BEGIN Exercise input

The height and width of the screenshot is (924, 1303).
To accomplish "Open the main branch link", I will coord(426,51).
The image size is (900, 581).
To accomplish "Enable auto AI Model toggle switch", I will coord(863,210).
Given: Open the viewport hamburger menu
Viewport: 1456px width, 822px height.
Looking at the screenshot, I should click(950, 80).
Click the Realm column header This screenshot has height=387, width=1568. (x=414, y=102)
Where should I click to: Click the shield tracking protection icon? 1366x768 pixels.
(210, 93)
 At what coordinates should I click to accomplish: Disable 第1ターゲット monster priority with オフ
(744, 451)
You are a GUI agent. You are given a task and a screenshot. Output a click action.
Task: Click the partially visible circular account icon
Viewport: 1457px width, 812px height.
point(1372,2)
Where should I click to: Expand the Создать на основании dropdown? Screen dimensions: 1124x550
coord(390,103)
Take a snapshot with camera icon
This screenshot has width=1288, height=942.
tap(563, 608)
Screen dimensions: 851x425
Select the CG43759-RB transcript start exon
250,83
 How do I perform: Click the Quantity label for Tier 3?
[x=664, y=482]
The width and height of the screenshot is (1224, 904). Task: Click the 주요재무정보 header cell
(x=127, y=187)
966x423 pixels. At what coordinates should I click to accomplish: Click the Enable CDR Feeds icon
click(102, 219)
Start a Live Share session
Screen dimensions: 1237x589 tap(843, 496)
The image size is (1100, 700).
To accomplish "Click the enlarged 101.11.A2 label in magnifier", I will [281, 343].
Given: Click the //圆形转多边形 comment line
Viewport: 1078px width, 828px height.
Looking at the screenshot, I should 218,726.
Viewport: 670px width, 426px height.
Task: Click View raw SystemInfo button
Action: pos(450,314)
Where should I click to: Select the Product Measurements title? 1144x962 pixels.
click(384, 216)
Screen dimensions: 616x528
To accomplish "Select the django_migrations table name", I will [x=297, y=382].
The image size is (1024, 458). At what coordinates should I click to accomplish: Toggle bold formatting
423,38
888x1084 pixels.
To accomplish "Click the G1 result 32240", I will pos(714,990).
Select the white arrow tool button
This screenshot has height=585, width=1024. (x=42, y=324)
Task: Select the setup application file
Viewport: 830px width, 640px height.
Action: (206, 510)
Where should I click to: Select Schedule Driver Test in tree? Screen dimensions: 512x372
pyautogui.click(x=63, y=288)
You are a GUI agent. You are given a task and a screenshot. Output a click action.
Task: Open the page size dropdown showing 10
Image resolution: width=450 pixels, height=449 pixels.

END Exercise input

◆ **What is asked**
Reproduce all of the data above, substituting "Which point should I click to:" for every instance of "Where should I click to:" and leaving everything else unchanged.

◆ **Problem solution**
The height and width of the screenshot is (924, 1303).
To accomplish "Open the main branch link", I will coord(426,51).
The image size is (900, 581).
To accomplish "Enable auto AI Model toggle switch", I will coord(863,210).
Given: Open the viewport hamburger menu
Viewport: 1456px width, 822px height.
Looking at the screenshot, I should click(950, 80).
Click the Realm column header This screenshot has height=387, width=1568. (x=414, y=102)
Which point should I click to: Click the shield tracking protection icon? 1366x768 pixels.
(210, 93)
 At what coordinates should I click to accomplish: Disable 第1ターゲット monster priority with オフ
(744, 451)
You are a GUI agent. You are given a task and a screenshot. Output a click action.
Task: Click the partially visible circular account icon
Viewport: 1457px width, 812px height.
point(1372,2)
Which point should I click to: Expand the Создать на основании dropdown? Screen dimensions: 1124x550
coord(390,103)
Take a snapshot with camera icon
This screenshot has width=1288, height=942.
tap(563, 608)
Screen dimensions: 851x425
Select the CG43759-RB transcript start exon
250,83
 How do I perform: Click the Quantity label for Tier 3?
[x=664, y=482]
The width and height of the screenshot is (1224, 904). Task: Click the 주요재무정보 header cell
(x=127, y=187)
966x423 pixels. At what coordinates should I click to accomplish: Click the Enable CDR Feeds icon
click(102, 219)
Start a Live Share session
Screen dimensions: 1237x589 tap(843, 496)
The image size is (1100, 700).
To accomplish "Click the enlarged 101.11.A2 label in magnifier", I will [281, 343].
Given: Click the //圆形转多边形 comment line
Viewport: 1078px width, 828px height.
Looking at the screenshot, I should 218,726.
Viewport: 670px width, 426px height.
Task: Click View raw SystemInfo button
Action: pos(450,314)
Which point should I click to: Select the Product Measurements title? 1144x962 pixels.
click(384, 216)
Screen dimensions: 616x528
To accomplish "Select the django_migrations table name", I will [x=297, y=382].
The image size is (1024, 458). At what coordinates should I click to accomplish: Toggle bold formatting
423,38
888x1084 pixels.
To accomplish "Click the G1 result 32240", I will pos(714,990).
Select the white arrow tool button
This screenshot has height=585, width=1024. (x=42, y=324)
Task: Select the setup application file
Viewport: 830px width, 640px height.
Action: (206, 510)
Which point should I click to: Select Schedule Driver Test in tree? Screen dimensions: 512x372
pyautogui.click(x=63, y=288)
You are a GUI agent. You are given a task and a screenshot. Output a click action.
Task: Open the page size dropdown showing 10
Image resolution: width=450 pixels, height=449 pixels.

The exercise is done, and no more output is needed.